Grand Prix Engineering (GPE) Team
The Grand Prix Engineering (GPE) Team continues to work toward competition goals and building a prototype for an electric vehicle to be competition-ready in 2025. The team has acquired its batteries, test equipment, tooling and safety gear for the electric vehicle and is currently working on getting the rest of its powertrain parts. Most of the design work will take place this summer so the team can hit the ground running with fabrication taking place the fall. 

Over the year, the team built a small scale, formula-style race car with the goal of competing in the Formula SAE Challenge in Michigan. Unfortunately, the team encountered a major engine setback the week before leaving for the competition. They made a heroic effort to rebuild the engine (many very late nights and early mornings were involved) before taking the car to competition in May. The car passed its technical inspection very quickly (which was quite an achievement) and ran a couple of events. Despite the setbacks, competition judges commented the design report was top-10 quality.

Concrete Canoe and Steel Bridge
Each year, the Concrete Canoe team designs a new concrete mix that balances having a light density while also having high strength. They then make a mold to form the canoe shape and lay the concrete in two layers with reinforcement in between the layers on top of the mold, which then cures for four weeks (very much like watering a plant each day). Finally, the team adds finishing details such as the design on the canoe while also making the stands that will hold the canoe at the competition. This year’s competition theme was shark; so, the team named their canoe Bruce: the Sharkanoe. The stand included a shipwreck, anchor, shark spotted sign, seashells, and other shark themed items.
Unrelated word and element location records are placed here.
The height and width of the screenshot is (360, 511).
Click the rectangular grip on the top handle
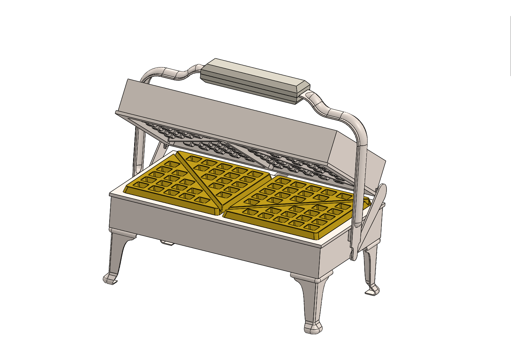[255, 80]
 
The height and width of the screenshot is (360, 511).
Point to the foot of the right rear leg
[373, 290]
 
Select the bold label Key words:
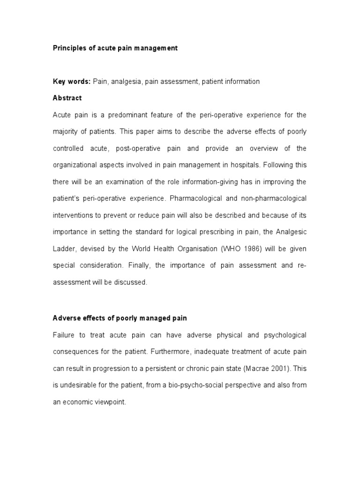(71, 82)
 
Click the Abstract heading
(67, 98)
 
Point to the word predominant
(117, 115)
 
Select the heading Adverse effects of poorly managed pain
(120, 318)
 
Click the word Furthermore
(137, 352)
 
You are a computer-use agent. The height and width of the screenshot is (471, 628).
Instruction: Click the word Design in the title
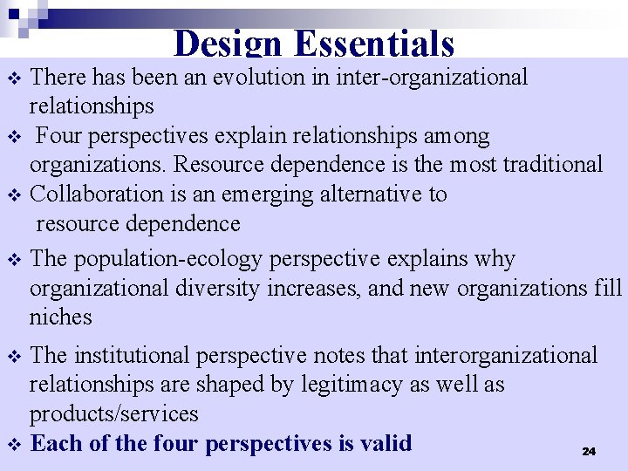(x=229, y=44)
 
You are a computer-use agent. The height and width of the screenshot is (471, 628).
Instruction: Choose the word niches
(x=60, y=317)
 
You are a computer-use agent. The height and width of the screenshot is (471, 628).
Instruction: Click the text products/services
(x=113, y=413)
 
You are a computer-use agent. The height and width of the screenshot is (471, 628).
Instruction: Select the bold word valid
(x=385, y=443)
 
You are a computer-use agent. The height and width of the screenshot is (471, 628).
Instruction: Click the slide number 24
(x=589, y=451)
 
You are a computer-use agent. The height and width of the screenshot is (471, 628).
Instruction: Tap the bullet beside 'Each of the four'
(x=13, y=445)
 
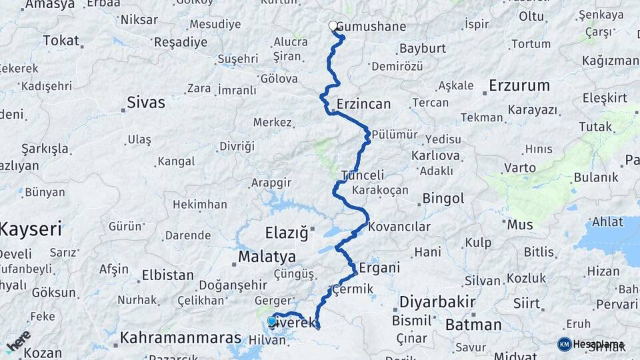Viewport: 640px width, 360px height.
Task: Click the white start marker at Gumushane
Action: click(x=333, y=26)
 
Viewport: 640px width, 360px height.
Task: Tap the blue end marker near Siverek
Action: click(x=271, y=321)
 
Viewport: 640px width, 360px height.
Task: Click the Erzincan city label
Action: click(x=363, y=104)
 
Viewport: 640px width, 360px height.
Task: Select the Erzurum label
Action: click(x=519, y=85)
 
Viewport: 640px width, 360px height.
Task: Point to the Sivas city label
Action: click(x=146, y=103)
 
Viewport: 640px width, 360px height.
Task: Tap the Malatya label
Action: click(x=267, y=257)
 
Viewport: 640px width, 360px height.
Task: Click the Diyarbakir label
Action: click(x=437, y=302)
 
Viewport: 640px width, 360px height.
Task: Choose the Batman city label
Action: click(x=473, y=325)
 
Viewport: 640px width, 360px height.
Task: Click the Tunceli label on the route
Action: click(x=363, y=175)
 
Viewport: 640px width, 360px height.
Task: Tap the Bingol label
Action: click(x=443, y=199)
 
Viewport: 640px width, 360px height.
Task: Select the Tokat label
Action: click(x=61, y=41)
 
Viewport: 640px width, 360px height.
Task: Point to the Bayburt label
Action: click(x=422, y=49)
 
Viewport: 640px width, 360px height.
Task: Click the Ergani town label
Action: click(x=379, y=268)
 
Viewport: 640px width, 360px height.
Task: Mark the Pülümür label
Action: click(x=395, y=134)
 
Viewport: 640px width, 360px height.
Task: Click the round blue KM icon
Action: click(x=565, y=344)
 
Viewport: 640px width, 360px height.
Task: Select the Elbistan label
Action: click(x=167, y=275)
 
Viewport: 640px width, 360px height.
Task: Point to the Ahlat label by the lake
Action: click(x=607, y=222)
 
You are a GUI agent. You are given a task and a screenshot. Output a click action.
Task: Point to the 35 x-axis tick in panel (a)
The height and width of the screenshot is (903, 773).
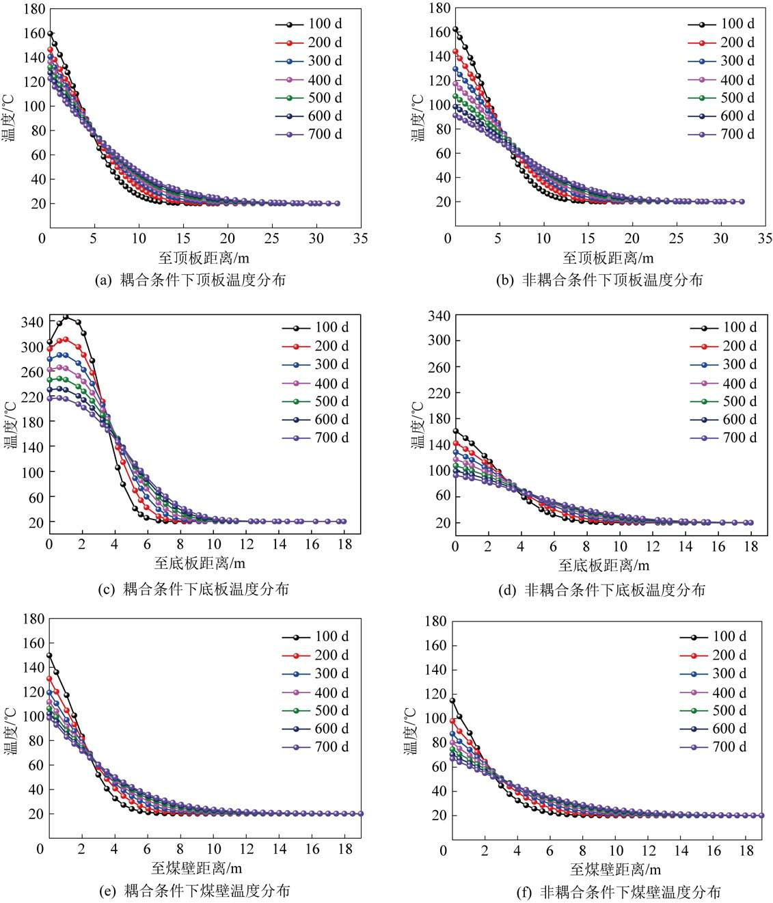pos(360,238)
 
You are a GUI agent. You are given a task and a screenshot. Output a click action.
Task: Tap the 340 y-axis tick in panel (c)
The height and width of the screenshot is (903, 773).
pos(31,322)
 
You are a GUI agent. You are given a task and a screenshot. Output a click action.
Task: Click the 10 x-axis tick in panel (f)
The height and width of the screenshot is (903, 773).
pos(616,850)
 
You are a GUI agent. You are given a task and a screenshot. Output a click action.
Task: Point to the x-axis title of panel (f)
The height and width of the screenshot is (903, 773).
pos(615,870)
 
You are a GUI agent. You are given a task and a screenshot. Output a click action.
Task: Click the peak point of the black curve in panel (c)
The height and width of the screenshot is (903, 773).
pos(66,317)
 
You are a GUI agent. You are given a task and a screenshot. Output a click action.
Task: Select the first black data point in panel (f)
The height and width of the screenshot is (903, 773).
pos(452,701)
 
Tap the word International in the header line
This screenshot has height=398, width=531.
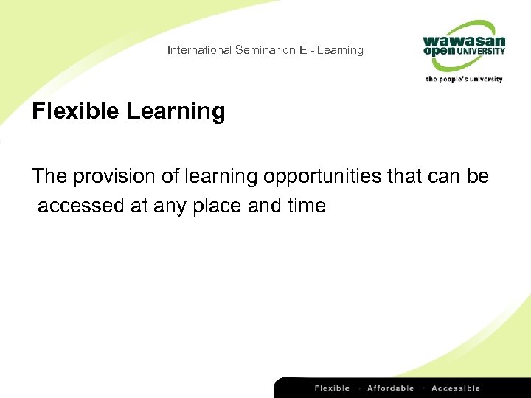pos(199,50)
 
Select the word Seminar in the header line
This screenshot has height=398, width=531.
pos(255,50)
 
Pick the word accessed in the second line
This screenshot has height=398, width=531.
pos(81,206)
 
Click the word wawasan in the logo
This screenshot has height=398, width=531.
pos(464,41)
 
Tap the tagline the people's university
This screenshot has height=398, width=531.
pos(464,78)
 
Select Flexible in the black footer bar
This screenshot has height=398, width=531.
pos(332,388)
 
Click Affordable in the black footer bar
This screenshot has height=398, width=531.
pos(390,388)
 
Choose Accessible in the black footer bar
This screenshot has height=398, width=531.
pos(456,388)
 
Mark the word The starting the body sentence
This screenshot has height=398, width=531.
pos(49,177)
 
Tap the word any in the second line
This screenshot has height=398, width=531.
pos(171,206)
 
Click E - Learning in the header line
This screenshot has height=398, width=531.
pos(331,50)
The Steal Bridge team designs a bridge and performs calculations to ensure it can hold the required weight. They then manufacture it by cutting, welding and machining all parts of the bridge. The team also waterjets many of the parts using Autocad, a 3D computer-aided design software application. Once manufactured, the team practices assembling the bridge with nuts and bolts before competition. At competition, the team competes to build the bridge in under 30 minutes and then strength tests it to see if it can hold 2,500 pounds.
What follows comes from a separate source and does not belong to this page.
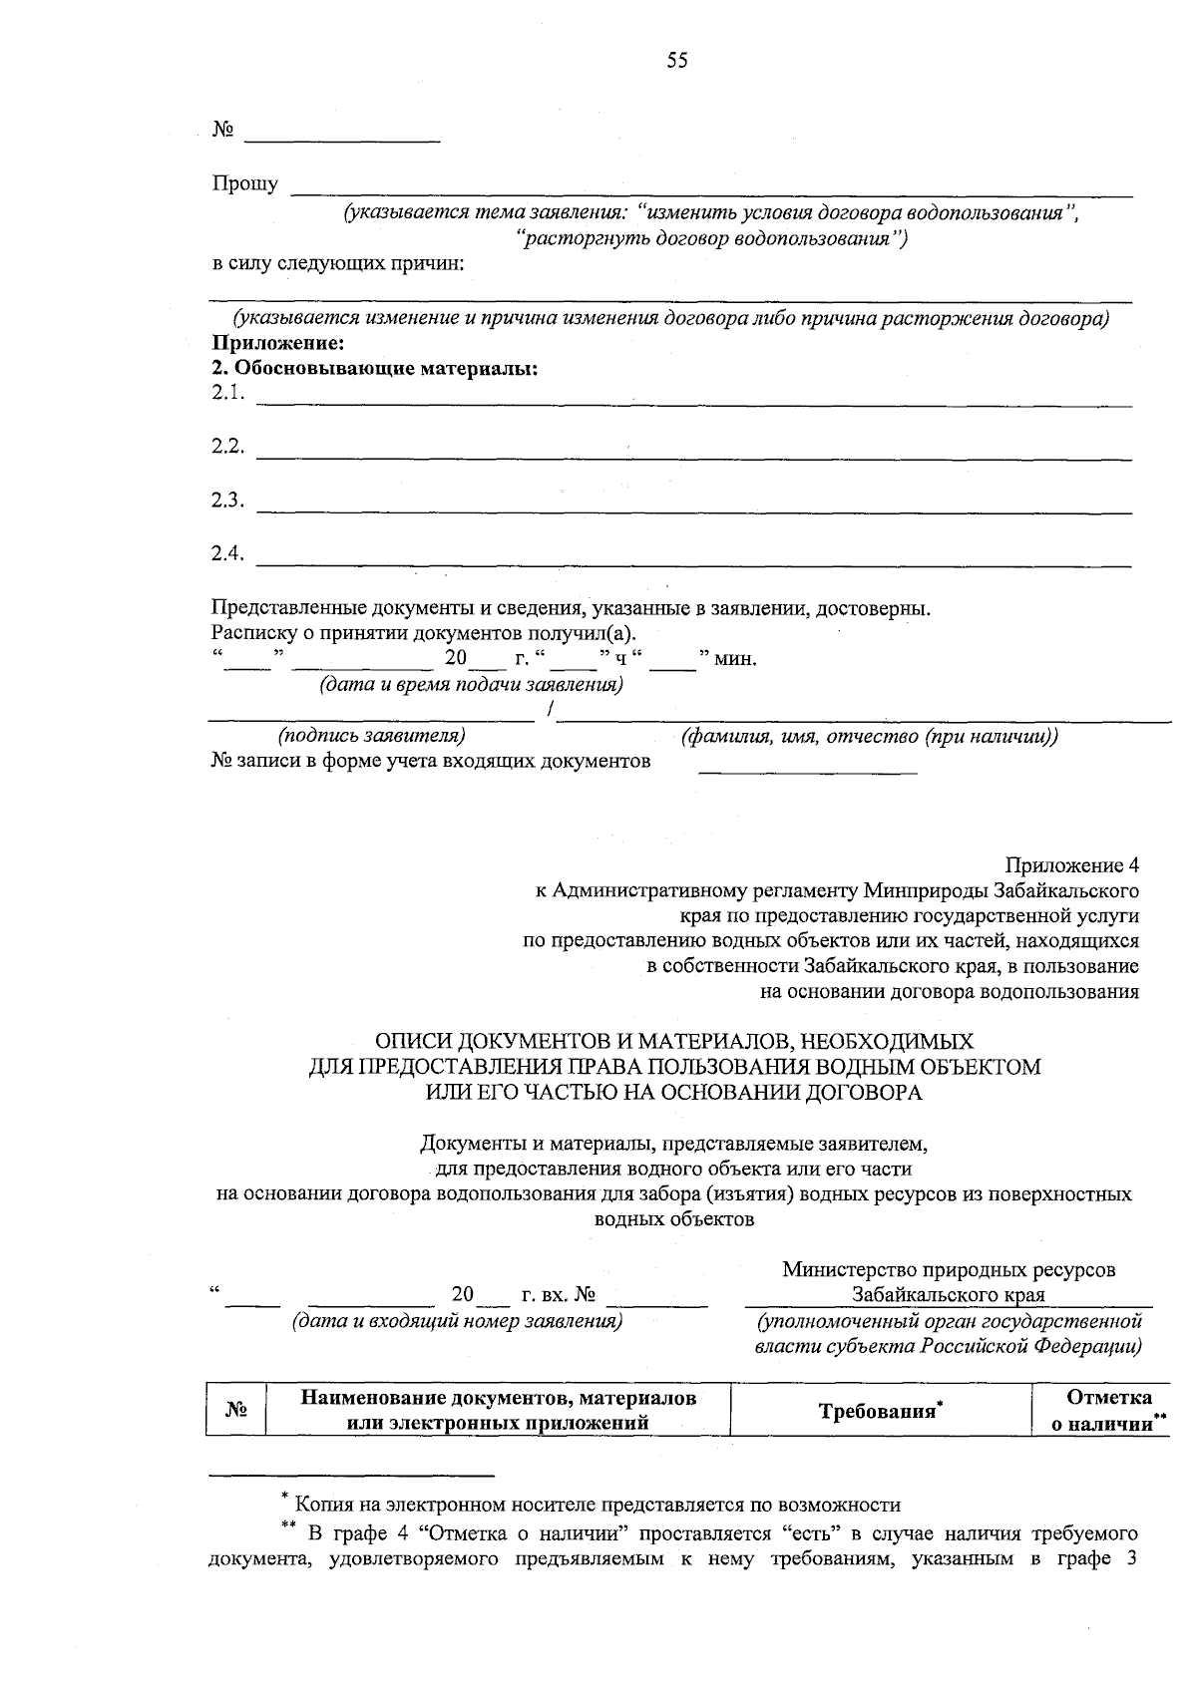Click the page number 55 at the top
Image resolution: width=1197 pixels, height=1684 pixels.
[x=677, y=62]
The Concrete Canoe and Steel Bridge teams compete at the IN-KY ASCE Symposium in April where they compete against schools from Indiana and Kentucky. The Concrete Canoe team completes a swamp test, which is where they see if the canoe floats. After ensuring it does float, the canoe is raced against other schools. They also prepare a report that explains the process of how the canoe was made, and they give a technical presentation.

Due to windy weather, the team did not get to race the canoe. Instead, it was judged on aesthetics, the report, technical presentation, and overall craftmanship of the canoe. The canoe team placed third overall out of 10 schools. Including in this overall, the team received second place in report, third in prototype (canoe), and third in technical presentation.  

The steel bridge was judged on numerous things such as aesthetics, time to build, strength testing, and cost analysis. The team placed third overall out of a total of seven teams. They also placed on several categories that make up the overall score, which included first place in stiffness and cost analysis.

Rose Propulsion Lab
This year Rose Propulsion Lab (RPL) was accepted into the Collegiate Propulsive Lander Challenge, a four-year long challenge to build a propulsive lander. The group spent their first year developing subscale engine technology while working to develop systems and components capable of the full 550-lbf bipropellant liquid rocket engine currently in development.

The Rose SmallSat team has made progress this year on key testing. Ground station communications infrastructure was successfully tested, and signals were received from actively orbiting satellites. A chassis was built for the satellite test bed that will fly on a high-altitude balloon test next year.